#### Required task
Rewrite every item that follows, replacing each "computer-use agent" with "desktop agent" and leaving everything else as it is.

-- Begin --

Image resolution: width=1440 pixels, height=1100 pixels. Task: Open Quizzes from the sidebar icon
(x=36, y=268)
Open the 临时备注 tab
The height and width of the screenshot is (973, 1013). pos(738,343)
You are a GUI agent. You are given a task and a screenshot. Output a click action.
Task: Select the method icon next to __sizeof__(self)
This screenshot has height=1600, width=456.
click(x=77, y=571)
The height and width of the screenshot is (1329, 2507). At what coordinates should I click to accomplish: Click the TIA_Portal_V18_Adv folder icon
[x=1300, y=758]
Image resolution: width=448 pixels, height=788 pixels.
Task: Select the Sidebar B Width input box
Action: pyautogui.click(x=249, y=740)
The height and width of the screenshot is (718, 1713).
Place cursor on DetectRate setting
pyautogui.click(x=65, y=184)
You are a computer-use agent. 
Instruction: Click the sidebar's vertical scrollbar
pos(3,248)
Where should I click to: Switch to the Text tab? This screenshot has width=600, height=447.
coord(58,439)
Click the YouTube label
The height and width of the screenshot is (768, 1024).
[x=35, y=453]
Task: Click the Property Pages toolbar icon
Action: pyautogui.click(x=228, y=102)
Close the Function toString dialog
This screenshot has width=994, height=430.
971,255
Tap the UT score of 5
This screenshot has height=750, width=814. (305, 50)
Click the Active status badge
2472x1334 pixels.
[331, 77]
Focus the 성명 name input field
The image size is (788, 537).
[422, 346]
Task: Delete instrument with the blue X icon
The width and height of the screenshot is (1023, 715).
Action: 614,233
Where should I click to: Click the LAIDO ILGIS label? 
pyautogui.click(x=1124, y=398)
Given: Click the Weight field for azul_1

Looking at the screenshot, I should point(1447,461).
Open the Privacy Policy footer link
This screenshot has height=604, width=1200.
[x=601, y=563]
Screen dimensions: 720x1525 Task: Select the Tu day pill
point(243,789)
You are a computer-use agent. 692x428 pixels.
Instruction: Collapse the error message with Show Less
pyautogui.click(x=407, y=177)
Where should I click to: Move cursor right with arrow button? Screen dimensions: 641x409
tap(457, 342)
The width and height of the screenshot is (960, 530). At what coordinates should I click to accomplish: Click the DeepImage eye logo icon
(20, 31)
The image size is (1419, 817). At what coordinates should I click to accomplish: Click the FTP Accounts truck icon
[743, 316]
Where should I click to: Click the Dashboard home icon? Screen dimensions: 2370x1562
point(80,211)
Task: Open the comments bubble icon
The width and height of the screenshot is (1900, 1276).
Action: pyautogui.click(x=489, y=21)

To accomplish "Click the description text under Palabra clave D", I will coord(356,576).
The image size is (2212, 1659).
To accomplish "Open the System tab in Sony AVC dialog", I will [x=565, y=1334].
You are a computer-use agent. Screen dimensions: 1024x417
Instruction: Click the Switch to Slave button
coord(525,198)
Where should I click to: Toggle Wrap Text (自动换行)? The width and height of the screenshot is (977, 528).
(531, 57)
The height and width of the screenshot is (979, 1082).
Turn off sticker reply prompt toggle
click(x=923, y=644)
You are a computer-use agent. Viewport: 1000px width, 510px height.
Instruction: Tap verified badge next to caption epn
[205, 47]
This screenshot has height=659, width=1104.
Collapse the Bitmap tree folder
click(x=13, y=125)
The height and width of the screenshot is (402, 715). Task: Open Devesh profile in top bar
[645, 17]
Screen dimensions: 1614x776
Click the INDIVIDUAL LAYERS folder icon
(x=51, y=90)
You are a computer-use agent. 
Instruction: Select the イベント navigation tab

-- End --

#### Exercise output
Image resolution: width=1440 pixels, height=1100 pixels. Task: Open Quizzes from the sidebar icon
(x=36, y=268)
Open the 临时备注 tab
The height and width of the screenshot is (973, 1013). pos(738,343)
You are a GUI agent. You are given a task and a screenshot. Output a click action.
Task: Select the method icon next to __sizeof__(self)
This screenshot has height=1600, width=456.
click(x=77, y=571)
The height and width of the screenshot is (1329, 2507). At what coordinates should I click to accomplish: Click the TIA_Portal_V18_Adv folder icon
[x=1300, y=758]
Image resolution: width=448 pixels, height=788 pixels.
Task: Select the Sidebar B Width input box
Action: pyautogui.click(x=249, y=740)
The height and width of the screenshot is (718, 1713).
Place cursor on DetectRate setting
pyautogui.click(x=65, y=184)
You are a desktop agent. 
Instruction: Click the sidebar's vertical scrollbar
pos(3,248)
Where should I click to: Switch to the Text tab? This screenshot has width=600, height=447.
coord(58,439)
Click the YouTube label
The height and width of the screenshot is (768, 1024).
[x=35, y=453]
Task: Click the Property Pages toolbar icon
Action: pyautogui.click(x=228, y=102)
Close the Function toString dialog
This screenshot has width=994, height=430.
971,255
Tap the UT score of 5
This screenshot has height=750, width=814. (305, 50)
Click the Active status badge
2472x1334 pixels.
[331, 77]
Focus the 성명 name input field
The image size is (788, 537).
[422, 346]
Task: Delete instrument with the blue X icon
The width and height of the screenshot is (1023, 715).
Action: 614,233
Where should I click to: Click the LAIDO ILGIS label? 
pyautogui.click(x=1124, y=398)
Given: Click the Weight field for azul_1

Looking at the screenshot, I should point(1447,461).
Open the Privacy Policy footer link
This screenshot has height=604, width=1200.
[x=601, y=563]
Screen dimensions: 720x1525 Task: Select the Tu day pill
point(243,789)
You are a desktop agent. 692x428 pixels.
Instruction: Collapse the error message with Show Less
pyautogui.click(x=407, y=177)
Where should I click to: Move cursor right with arrow button? Screen dimensions: 641x409
tap(457, 342)
The width and height of the screenshot is (960, 530). At what coordinates should I click to accomplish: Click the DeepImage eye logo icon
(20, 31)
The image size is (1419, 817). At what coordinates should I click to accomplish: Click the FTP Accounts truck icon
[743, 316]
Where should I click to: Click the Dashboard home icon? Screen dimensions: 2370x1562
point(80,211)
Task: Open the comments bubble icon
The width and height of the screenshot is (1900, 1276).
Action: pyautogui.click(x=489, y=21)

To accomplish "Click the description text under Palabra clave D", I will coord(356,576).
The image size is (2212, 1659).
To accomplish "Open the System tab in Sony AVC dialog", I will [x=565, y=1334].
You are a desktop agent. Screen dimensions: 1024x417
Instruction: Click the Switch to Slave button
coord(525,198)
Where should I click to: Toggle Wrap Text (自动换行)? The width and height of the screenshot is (977, 528).
(531, 57)
The height and width of the screenshot is (979, 1082).
Turn off sticker reply prompt toggle
click(x=923, y=644)
You are a desktop agent. Viewport: 1000px width, 510px height.
Instruction: Tap verified badge next to caption epn
[205, 47]
This screenshot has height=659, width=1104.
Collapse the Bitmap tree folder
click(x=13, y=125)
The height and width of the screenshot is (402, 715). Task: Open Devesh profile in top bar
[645, 17]
Screen dimensions: 1614x776
Click the INDIVIDUAL LAYERS folder icon
(x=51, y=90)
You are a desktop agent. 
Instruction: Select the イベント navigation tab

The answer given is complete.